Objectives Peptest is a new non‐invasive reflux diagnostic test based on lateral flow technology that containing two highly specific human pepsin monoclonal antibodies for detecting pepsin, a biomarker for reflux disease. The primary aim of this multicenter clinical study was to validate the efficacy of Peptest in patients diagnosed with gastroesophageal reflux and healthy controls in China. Methods Patients with suspected gastroesophageal reflux underwent an endoscopy and were classified into non‐erosive reflux disease and erosive esophagitis subgroups. A healthy control group was also recruited. All participants were given a reflux disease questionnaire—patients scoring greater than 12 and controls scoring zero.
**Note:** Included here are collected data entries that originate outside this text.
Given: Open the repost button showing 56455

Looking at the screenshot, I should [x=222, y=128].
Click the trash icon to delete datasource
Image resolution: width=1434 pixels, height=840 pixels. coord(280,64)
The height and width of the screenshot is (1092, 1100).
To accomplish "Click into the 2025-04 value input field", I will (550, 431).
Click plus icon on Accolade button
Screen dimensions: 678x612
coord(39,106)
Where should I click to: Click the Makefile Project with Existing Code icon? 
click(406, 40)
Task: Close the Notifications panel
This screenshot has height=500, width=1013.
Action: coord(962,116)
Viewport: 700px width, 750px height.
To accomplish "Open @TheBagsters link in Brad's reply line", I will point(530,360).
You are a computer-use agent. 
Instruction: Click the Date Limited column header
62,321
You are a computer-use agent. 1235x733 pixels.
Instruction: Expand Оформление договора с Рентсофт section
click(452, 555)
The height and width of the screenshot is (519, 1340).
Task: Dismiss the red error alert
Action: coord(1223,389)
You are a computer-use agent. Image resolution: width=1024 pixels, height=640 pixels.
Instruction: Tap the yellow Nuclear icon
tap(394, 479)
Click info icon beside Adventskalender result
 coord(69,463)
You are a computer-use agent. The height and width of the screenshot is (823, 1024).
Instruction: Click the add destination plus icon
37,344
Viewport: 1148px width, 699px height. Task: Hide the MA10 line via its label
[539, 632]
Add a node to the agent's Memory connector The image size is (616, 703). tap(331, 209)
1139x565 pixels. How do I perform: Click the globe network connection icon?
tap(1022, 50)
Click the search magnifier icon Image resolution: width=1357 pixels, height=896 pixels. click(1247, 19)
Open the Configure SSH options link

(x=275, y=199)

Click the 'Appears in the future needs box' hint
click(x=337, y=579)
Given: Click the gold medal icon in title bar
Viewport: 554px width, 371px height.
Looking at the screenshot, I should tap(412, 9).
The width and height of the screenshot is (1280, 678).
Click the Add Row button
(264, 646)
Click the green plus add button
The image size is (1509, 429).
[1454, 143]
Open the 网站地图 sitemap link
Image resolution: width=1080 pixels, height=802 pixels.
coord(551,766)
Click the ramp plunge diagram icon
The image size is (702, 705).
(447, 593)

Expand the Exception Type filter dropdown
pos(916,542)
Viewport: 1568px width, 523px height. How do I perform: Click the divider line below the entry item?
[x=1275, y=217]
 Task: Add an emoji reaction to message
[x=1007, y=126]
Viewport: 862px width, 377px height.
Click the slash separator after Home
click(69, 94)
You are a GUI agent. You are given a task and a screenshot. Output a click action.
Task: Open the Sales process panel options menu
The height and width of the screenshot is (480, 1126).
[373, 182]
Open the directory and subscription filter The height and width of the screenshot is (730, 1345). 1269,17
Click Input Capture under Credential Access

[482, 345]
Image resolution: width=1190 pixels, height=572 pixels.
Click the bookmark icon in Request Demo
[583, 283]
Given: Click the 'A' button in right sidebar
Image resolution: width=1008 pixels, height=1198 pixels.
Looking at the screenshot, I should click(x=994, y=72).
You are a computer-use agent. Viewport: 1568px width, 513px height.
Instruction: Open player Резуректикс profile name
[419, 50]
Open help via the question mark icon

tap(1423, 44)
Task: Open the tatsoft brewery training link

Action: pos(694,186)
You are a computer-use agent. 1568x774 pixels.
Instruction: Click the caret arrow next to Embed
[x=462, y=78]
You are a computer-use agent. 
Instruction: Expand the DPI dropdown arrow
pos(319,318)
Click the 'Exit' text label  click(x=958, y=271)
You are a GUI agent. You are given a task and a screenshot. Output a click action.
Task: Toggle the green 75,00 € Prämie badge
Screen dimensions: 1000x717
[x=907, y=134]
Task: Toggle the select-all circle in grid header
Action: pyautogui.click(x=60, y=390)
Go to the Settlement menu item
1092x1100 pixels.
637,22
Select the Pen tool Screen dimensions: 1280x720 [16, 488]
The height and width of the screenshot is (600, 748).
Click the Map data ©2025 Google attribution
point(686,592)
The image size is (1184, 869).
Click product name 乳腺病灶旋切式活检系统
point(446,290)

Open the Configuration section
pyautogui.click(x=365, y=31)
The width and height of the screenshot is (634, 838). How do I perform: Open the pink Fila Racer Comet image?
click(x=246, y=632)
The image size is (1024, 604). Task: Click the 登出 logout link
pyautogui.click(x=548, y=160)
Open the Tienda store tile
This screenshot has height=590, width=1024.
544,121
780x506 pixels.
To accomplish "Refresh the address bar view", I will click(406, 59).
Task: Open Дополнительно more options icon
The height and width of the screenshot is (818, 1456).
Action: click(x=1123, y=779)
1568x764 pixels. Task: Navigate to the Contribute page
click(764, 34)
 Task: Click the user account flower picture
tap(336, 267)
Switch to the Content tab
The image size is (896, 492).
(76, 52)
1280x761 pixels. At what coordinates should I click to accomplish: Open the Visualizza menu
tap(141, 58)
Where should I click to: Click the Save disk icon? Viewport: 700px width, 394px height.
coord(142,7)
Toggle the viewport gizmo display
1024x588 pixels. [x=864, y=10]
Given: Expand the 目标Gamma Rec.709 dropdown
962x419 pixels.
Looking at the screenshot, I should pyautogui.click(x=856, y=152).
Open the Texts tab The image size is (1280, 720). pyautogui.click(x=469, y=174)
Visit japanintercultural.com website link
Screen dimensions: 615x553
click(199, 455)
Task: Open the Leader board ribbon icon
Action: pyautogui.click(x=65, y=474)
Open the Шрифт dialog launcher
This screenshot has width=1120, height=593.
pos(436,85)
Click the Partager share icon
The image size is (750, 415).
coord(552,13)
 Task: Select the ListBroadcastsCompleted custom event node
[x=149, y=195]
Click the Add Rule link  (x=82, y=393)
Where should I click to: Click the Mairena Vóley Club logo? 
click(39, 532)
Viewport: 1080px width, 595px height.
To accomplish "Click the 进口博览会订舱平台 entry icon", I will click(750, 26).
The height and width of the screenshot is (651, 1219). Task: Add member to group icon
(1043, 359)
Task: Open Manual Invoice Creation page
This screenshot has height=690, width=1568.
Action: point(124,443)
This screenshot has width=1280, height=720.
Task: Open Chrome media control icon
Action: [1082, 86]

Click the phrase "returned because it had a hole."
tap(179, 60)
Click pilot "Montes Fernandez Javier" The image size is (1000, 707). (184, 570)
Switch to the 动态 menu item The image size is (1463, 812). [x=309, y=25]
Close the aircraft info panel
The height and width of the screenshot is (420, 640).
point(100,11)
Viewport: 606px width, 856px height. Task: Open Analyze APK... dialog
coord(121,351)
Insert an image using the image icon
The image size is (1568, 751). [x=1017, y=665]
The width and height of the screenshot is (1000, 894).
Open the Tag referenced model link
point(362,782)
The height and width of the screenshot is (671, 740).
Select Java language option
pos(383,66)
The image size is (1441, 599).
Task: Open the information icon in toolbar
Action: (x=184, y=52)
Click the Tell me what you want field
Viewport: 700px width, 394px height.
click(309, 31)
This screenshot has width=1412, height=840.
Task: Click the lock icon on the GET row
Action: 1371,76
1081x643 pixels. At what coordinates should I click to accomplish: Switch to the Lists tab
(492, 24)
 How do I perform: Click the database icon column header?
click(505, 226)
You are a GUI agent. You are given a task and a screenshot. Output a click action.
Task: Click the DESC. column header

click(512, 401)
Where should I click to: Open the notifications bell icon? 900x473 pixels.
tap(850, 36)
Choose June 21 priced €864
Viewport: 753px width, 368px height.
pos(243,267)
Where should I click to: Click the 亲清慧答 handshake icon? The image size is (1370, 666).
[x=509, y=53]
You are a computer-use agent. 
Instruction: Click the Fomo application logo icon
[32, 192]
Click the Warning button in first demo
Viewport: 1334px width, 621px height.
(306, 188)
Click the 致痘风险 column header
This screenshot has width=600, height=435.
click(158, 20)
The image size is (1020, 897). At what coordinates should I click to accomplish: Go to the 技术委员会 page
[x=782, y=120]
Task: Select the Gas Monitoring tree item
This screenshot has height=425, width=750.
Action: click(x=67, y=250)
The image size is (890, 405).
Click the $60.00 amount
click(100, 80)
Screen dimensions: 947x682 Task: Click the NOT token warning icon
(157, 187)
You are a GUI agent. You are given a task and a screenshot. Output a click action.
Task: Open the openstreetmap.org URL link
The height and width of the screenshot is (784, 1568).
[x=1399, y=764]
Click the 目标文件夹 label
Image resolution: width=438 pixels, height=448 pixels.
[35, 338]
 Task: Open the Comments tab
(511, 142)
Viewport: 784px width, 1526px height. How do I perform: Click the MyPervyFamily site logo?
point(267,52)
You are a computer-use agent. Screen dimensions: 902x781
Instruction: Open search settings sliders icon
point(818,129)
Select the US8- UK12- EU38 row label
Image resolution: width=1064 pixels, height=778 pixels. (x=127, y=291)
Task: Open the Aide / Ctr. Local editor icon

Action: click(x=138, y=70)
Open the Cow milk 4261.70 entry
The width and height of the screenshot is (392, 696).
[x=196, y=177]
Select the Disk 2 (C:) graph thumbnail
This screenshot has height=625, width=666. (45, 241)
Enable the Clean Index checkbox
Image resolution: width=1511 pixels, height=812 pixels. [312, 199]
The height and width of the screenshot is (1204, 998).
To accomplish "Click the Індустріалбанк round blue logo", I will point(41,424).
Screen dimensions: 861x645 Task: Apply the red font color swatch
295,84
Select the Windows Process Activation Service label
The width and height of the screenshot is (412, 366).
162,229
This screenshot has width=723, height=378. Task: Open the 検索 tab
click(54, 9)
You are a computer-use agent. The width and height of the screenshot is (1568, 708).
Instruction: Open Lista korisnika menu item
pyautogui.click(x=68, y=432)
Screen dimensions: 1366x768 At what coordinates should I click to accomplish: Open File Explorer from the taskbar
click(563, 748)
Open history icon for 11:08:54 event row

All participants provided a postprandial saliva sample and most patients gave an additional post‐symptom sample for pepsin analysis. Results Altogether 1032 participants aged between 19 and 78 years were recruited. They consisted of 488 patients with non‐erosive reflux disease, 221 with erosive esophagitis and 323 healthy controls. The number of postprandial and post‐symptom samples analyzed totaled 1031 and 692, respectively. The results across all centers showed an overall pepsin‐positive sensitivity of 85%, a specificity of 60%, a positive predictive value of 82%, a negative predictive value of 65% and a positive likelihood ratio of 2.12. Conclusion The sensitivity of Peptest was high, but the specificity achieved in some centers was low, resulting overall in only a moderate specificity. Further diagnostic investigative studies are warranted.